GUN CONTROL ADVOCATES ROLL THE DICE (STUPIDLY!) ON LIKELY LANDMARK ‘RIGHT TO BEAR ARMS’ SECOND AMENDMENT CASE
[courtesy of California Progress Report]

By Bill Cavala
A veteran of over 30 years in Sacramento
The District of Columbia, marred by gun murders, passed a local ordinance banning the private possession of handguns.
The NRA et. al. filed lawsuits saying the government did not have the right to do so because of the prohibition of the Second Amendment to the Federal Constitution which establishes the right of the people to keep and bear arms.
Back in the 1930’s, the US Supreme Court opinioned that the “right to keep and bear arms” was a right held by State Militias and not individual citizens. For the last 80 years, guns zealots have argued that the Court’s interpretation was wrong – that the Founder’s intent was to protect the gun in each American’s home.
For better or worse, however, gun zealots don’t determine the Constitution’s meaning. The US Supreme Court does.
The appeal of the DC gun ban, however, looks likely to renew the debate over the meaning of the Second Amendment. Gun control advocates had urged DC not to appeal their loss in the Appellate Court (which ruled that the Second Amendment did indeed protect the registered gun in your home – that the 1930 opinion was wrong or misconstrued) in order to avoid having the US Supreme Court ratify the appellate decision.

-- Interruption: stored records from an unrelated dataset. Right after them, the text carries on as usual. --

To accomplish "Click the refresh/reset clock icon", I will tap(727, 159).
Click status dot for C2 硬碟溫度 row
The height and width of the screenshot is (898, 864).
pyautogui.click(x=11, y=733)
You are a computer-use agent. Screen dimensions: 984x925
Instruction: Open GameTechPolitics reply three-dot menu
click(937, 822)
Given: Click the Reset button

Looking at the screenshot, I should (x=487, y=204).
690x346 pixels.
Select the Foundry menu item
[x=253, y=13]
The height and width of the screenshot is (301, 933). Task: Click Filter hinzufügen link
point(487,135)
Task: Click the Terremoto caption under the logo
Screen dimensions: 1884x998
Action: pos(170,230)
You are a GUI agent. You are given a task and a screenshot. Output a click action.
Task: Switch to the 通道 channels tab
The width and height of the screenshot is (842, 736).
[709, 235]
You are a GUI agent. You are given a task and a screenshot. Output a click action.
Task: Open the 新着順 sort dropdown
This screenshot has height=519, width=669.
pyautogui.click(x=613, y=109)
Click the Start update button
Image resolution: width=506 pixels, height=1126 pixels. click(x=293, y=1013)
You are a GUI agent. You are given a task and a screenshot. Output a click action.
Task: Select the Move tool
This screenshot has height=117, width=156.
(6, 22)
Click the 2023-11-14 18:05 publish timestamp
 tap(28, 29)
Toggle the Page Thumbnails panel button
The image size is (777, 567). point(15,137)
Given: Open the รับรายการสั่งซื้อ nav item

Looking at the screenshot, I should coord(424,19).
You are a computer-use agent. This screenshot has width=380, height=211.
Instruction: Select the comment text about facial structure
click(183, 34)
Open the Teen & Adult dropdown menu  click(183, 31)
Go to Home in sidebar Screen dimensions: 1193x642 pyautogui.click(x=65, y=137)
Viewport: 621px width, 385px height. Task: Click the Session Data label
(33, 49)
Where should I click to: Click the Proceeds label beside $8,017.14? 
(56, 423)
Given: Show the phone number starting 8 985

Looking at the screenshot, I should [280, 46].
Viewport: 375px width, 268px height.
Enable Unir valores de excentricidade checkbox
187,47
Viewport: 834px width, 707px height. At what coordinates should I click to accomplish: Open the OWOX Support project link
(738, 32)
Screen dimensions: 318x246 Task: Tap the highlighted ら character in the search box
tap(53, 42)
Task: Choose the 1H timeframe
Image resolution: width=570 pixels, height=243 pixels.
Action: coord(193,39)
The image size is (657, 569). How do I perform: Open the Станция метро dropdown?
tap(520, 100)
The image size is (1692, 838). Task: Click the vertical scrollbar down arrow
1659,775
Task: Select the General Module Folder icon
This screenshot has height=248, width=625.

But the gun control attorneys failed. DC will appeal. And now the US Supreme Court will likely answer the question of whether or not the Second Amendment protects the right of the person to keep a registered (as that was the relief sought – to acquire and possess registered conventional guns) gun in the home from the actions of Government.
Court Watchers – myself included – believe the Supreme Court will indeed agree that the Second Amendment protected the rights of individuals and was more than a collective right. Beyond that, who knows?